Strukturierte Daten: Inhalte „mit Etikett“

  • Suchmaschinen und KI-Systeme brauchen klare Hinweise, was auf Ihrer Website dargestellt wird: Ist das ein Produkt? Eine Dienstleistung? Eine Person?
  • Diese Hinweise nennt man strukturierte Daten – vergleichbar mit Inhaltsverzeichnissen für Maschinen.
  • Ihre Webagentur kann dafür sogenannte Schema.org-Daten einbauen (z. B. für Produkte, Services oder Teammitglieder).
  • Wichtig: Diese Daten sollten einheitlich gepflegt sein – z. B. über ein Plugin im Redaktionssystem oder über zentrale Einstellungen.

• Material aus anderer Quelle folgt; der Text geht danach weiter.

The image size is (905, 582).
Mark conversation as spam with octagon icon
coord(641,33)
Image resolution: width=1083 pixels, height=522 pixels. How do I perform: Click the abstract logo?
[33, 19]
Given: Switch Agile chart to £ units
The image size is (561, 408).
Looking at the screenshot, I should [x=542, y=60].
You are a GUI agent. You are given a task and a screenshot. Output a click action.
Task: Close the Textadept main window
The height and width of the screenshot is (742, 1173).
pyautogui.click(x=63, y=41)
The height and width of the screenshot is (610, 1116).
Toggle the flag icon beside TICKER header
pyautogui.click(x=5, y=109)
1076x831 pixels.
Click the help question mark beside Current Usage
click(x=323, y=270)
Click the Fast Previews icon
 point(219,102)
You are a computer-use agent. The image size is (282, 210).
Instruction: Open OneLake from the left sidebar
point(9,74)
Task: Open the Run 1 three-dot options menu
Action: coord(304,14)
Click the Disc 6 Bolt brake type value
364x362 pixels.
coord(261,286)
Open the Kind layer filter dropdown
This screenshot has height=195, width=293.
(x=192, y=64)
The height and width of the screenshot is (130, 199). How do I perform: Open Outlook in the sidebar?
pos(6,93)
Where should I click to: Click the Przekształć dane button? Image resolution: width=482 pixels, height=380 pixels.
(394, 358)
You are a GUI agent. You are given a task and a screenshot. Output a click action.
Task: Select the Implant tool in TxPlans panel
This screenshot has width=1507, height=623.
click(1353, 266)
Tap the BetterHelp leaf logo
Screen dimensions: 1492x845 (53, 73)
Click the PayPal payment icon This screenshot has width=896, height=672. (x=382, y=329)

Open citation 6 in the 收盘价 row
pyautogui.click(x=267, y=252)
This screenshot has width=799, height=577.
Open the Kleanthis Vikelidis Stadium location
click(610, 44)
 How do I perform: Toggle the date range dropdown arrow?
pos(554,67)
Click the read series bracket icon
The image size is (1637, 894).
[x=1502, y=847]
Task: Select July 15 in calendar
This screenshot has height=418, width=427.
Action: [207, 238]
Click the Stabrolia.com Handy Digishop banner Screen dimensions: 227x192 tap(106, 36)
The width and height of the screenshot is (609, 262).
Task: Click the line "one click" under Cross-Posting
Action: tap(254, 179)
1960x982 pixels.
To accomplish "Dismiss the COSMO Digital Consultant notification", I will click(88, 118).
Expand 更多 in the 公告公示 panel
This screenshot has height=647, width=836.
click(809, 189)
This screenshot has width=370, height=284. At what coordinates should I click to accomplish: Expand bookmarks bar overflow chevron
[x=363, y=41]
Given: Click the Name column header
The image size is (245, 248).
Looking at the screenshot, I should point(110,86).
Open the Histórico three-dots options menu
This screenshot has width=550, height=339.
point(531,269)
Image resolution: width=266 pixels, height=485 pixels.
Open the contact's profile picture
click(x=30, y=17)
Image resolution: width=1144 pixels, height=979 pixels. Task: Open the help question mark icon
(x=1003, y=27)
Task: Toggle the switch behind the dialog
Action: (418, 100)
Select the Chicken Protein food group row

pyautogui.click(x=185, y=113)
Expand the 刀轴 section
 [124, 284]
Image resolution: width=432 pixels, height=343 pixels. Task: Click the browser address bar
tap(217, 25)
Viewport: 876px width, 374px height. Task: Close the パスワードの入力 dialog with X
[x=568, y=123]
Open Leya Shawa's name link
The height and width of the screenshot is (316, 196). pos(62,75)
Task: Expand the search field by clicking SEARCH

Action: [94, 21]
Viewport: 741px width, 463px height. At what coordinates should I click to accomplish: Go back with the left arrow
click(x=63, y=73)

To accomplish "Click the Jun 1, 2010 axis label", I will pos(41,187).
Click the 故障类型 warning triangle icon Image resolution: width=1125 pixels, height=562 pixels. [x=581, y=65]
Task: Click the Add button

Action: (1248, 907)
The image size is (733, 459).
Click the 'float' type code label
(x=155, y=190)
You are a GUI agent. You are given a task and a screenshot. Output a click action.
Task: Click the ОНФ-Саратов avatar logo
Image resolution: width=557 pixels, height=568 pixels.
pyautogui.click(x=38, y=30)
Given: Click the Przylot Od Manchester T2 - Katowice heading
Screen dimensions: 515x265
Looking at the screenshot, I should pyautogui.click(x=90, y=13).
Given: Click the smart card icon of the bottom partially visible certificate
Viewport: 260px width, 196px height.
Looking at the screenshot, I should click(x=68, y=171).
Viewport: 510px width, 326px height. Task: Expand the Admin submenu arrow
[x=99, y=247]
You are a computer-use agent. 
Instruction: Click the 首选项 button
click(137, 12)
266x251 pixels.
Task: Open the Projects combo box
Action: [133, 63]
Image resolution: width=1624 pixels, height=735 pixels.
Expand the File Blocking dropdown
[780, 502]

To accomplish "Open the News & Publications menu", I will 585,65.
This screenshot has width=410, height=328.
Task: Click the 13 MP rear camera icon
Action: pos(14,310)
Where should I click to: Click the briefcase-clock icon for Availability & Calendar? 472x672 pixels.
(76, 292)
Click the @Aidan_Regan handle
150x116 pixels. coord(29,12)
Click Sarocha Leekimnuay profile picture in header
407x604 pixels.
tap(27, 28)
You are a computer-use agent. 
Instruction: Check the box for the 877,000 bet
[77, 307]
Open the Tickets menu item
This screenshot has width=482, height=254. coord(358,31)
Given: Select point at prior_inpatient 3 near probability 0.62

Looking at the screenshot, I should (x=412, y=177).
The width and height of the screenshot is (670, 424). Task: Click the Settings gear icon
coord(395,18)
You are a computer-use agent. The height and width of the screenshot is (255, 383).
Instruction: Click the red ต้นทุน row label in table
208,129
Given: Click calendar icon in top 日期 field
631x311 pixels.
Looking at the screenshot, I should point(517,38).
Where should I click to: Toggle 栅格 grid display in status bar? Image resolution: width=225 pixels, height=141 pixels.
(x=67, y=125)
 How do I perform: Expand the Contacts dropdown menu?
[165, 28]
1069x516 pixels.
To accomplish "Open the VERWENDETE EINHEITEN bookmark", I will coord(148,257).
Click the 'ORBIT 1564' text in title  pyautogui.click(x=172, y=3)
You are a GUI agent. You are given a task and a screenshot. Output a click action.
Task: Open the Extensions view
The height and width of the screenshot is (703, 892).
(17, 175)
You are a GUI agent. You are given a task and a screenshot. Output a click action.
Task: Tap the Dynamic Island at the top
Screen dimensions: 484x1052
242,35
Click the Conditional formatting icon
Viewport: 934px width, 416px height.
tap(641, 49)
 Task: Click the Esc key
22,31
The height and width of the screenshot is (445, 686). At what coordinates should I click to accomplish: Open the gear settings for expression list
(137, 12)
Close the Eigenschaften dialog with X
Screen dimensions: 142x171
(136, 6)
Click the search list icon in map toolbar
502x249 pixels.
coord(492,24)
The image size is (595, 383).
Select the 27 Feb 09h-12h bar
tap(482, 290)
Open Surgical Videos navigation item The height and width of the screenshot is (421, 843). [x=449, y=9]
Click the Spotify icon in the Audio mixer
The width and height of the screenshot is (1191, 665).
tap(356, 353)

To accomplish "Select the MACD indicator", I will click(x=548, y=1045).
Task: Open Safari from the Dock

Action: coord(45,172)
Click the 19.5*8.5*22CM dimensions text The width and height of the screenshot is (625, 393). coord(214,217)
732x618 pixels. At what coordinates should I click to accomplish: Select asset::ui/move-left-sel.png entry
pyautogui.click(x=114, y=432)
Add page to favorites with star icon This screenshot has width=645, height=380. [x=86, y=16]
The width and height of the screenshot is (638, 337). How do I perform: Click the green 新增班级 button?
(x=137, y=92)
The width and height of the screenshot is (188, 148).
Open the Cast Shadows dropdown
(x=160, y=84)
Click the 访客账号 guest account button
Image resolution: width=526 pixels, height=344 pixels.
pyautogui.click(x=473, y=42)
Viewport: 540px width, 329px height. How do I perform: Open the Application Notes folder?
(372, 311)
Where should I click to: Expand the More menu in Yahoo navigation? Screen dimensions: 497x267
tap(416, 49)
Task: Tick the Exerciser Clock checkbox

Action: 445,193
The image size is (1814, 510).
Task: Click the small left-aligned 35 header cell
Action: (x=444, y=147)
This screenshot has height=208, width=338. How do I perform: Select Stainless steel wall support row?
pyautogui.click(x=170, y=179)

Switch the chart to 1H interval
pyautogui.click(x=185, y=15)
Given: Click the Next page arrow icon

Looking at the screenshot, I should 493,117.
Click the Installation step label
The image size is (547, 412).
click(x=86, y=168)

Inhalte so anzeigen, dass Maschinen sie sehen

  • Einige Websites laden wichtige Inhalte erst später mit Hilfe von JavaScript. Für viele KI-Systeme ist das ein Problem: Sie sehen dann gar nichts.
  • Die Lösung nennt sich „serverseitiges Rendering“. Dabei wird der vollständige Inhalt gleich zu Beginn sichtbar gemacht – auch für Maschinen.
  • Wenn Sie z. B. ein Produkt-Konfigurationstool auf Ihrer Seite nutzen, sollte es für KI-Systeme zumindest in einer vereinfachten Version erkennbar sein (z. B. durch Screenshots oder Zusammenfassungen).

Neue Standards für KI-Zugriff: robots.txt & llms.txt

  • Ihre Website hat meist schon eine Datei namens robots.txt. Darin steht, welche Bereiche Suchmaschinen lesen dürfen. Für KI-Systeme gibt es inzwischen zusätzliche Dateien, zum Beispiel:

Diese Dateien liegen im Hauptordner der Website. Ihre Agentur kann sie problemlos einrichten.

Schnelle Ladezeit & Barrierefreiheit

  • Eine schnelle Website wird häufiger besucht, auch von KI-Crawlern.
  • Barrierefreie Gestaltung hilft nicht nur Menschen mit Einschränkungen, sondern auch Maschinen: mit klaren Überschriften, sinnvollen Bildbeschreibungen und guter Lesbarkeit.
  • Technische Begriffe dafür sind z. B. „semantic HTML“ und „ARIA-Labels“. Ihre Agentur weiß, was zu tun ist.

Sie müssen keine Technikexpert:innen sein, um Ihre Website KI-freundlich zu machen – aber Sie sollten wissen, worauf es ankommt. Wer Inhalte klug strukturiert, sichtbar hält und technisch zugänglich macht, wird auch in der neuen Suchwelt gefunden – von Menschen und Maschinen.

Fazit: KI ersetzt Google nicht – aber sie verändert die Spielregeln

Suchmaschinen wie Google bleiben wichtig. Doch ChatGPT, Claude & Co. beantworten heute bereits Millionen von Fragen, ohne dass jemand eine Website anklickt. Diese Entwicklung verändert, wie Sichtbarkeit entsteht. Unternehmen, die heute Inhalte so gestalten, dass sie auch von KI verstanden, eingeordnet und zitiert werden können, verschaffen sich einen klaren Vorsprung. Sichtbarkeit entsteht künftig nicht mehr nur über Keywords und Rankings, sondern an der Schnittstelle von fachlicher Kompetenz, guter Struktur und technischer Lesbarkeit – für Menschen und Maschinen. Wer diese Grundlagen beachtet, wird nicht nur gefunden, sondern empfohlen.